[START INFORMATION SUPPLIED]

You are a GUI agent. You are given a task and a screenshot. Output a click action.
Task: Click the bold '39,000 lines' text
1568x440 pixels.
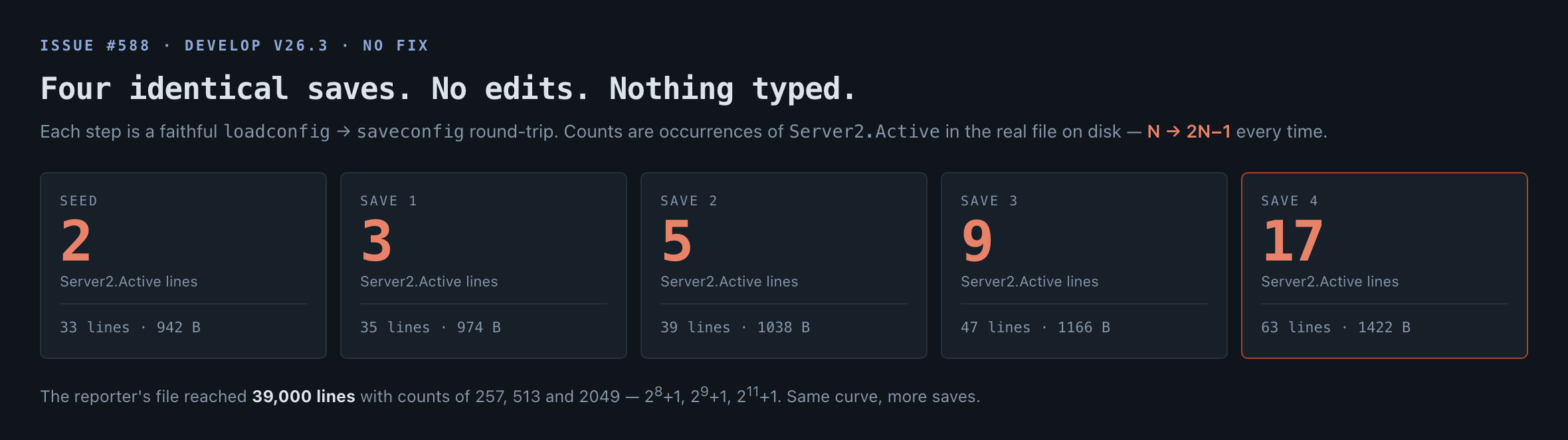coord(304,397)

[END INFORMATION SUPPLIED]
[START INFORMATION SUPPLIED]

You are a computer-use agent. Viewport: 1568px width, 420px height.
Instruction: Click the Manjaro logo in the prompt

[END INFORMATION SUPPLIED]
[START INFORMATION SUPPLIED]

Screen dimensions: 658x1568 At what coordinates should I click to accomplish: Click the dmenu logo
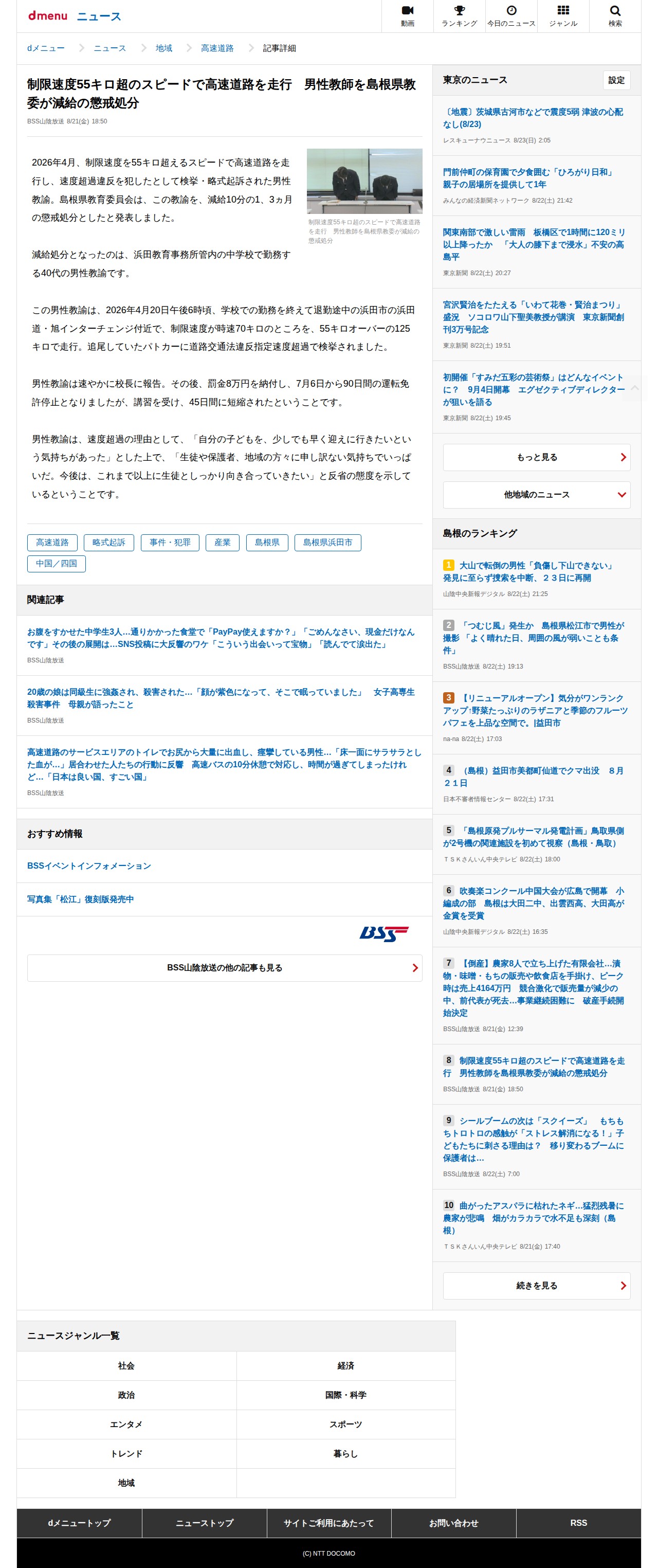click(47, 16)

[END INFORMATION SUPPLIED]

# AIM OF THE TASK
Rewrite the rows in the stretch from the line containing "You are a GUI" through the line containing "coord(304,397)". Change "screenshot" to "screen capture", keep everything else unchanged, and leave the pictures out.

# SOLVED PROBLEM
You are a GUI agent. You are given a task and a screen capture. Output a click action.
Task: Click the bold '39,000 lines' text
1568x440 pixels.
coord(304,397)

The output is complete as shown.